Under federal copyright law, unauthorized duplication of computer software carries both civil and criminal penalties that apply to the perpetrator--and maybe to the employer as well. This means professional firms and their clients are vulnerable to prosecution if they are not careful about their use of software. Those who understand when and how piracy occurs can reduce or prevent exposure to copyright infringement liability. CPAs can apply this knowledge at their own firms or as consultants to their clients.



Under certain limited circumstances, a lawful owner of a copy of a computer program can make another copy or adaptation, unless an agreement specifically prohibits it. Typically, computer program purchasers acquire the right to use them on a single computer. The Copyright Act (17 U.S.C. 117) permits making a copy or adaptation of a computer program provided it is either for the user's archives only or is created as "an essential step" in using the program in conjunction with a machine (that is, computer-controlled equipment). Since the phrase "essential step" often requires legal interpretation, it's a good idea to consult an attorney before purchasing a program that may require subsequent modification.

If a copy is made for the archives, then that is its only permitted use. Accordingly, the owner of the copy cannot sell or otherwise transfer that copy by itself.

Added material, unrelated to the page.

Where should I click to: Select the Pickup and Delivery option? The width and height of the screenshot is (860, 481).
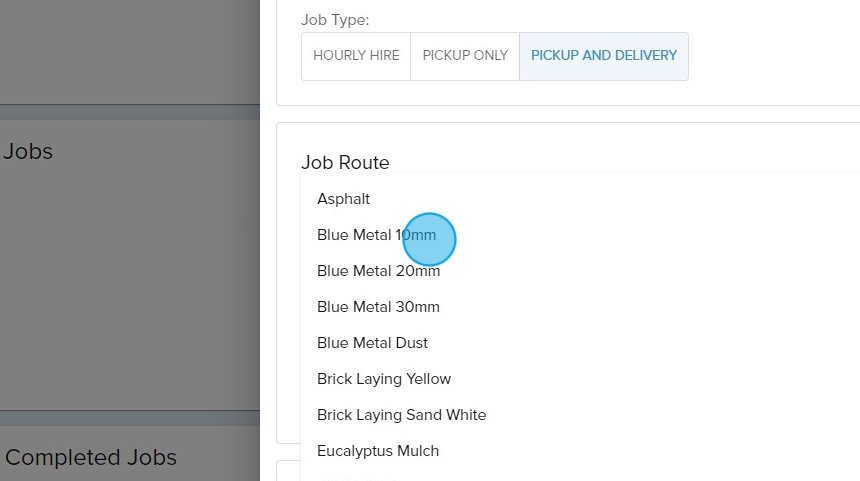603,56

In addition, all archival copies must be destroyed if the owner of the copies discontinues rightful use of the original program. But if all rights to the original program are leased, sold or otherwise transferred to another party, exact legal copies also may be transferred. However, adaptations (that is, modifications) of the program may be transferred only with the authorization of the copyright owner.



In buying a computer program, the owner usually acquires the right to use the program in accordance with the terms of a written license agreement. Here are the three most common kinds of agreements:

Single-use license. This generally allows the buyer to install and operate the software on one computer. Under this type of license, installing and/or copying the program onto any additional computer is illegal. However, the transfer of a computer program from one computer to another may be acceptable, provided the software is physically removed ("de-installed") from one computer before transfer to another. Also, if the single-user license is silent about the purchaser's right to make a backup copy or adaptation, then making either of them for archival purposes or as an essential step in using the program on a machine should be permitted, since doing so is allowed under the Copyright Act.

Site license. This generally permits copying software onto multiple computers located at one or more specified locations. It may limit how many copies can be installed.

Multiuser license. This generally allows operation of the software on a network of computers. It usually involves a multuuser version of the software that allows several users to access and use one program simultaneously. These license sometimes restrict the number of users or work stations permitted access to the software.

Many software companies offer a single-user version as well as a more expensive multiuser version of the same program. To reduce expenses, a firm or its clients might be tempted to use the single-user version on a network, but this clearly violates copyright laws.

To protect themselves and their clients from ambiguities and misunderstandings in licensing agreements, CPAs should ask legal counsel to review and clarify them to ensure the provisions are right for the owner's intended used.


Many people believe that if software is not explicitly copy-protected, the buyer can make an unlimited number of copies to use, share or sell. This is a serious misunderstanding. Whether or not a program is copy-protected, any use that is not permitted by the copyright laws or by an explicit written agreement constitutes an infringement.


It is estimated that software manufacturers have lost billions of dollars in the last decade because of unauthorized use and illegal copying of computer programs. No wonder, then, that software trade organizations have targeted abolishing piraciy as a high priority. Their chief weapon is lawsuits, and the message to professional firms and their clients is clear: Don't take chances.

Under common law agency principles, employers are responsible for many acts committed on the job by employees. When employees commit acts of copyright infringement on the job, the employer may very well be held liable, even if key managerial employees are unaware of such acts. In virtually all cases, the copyright owner will seek financial restitution from the employer since it is usually the employer that has the "deep pockets."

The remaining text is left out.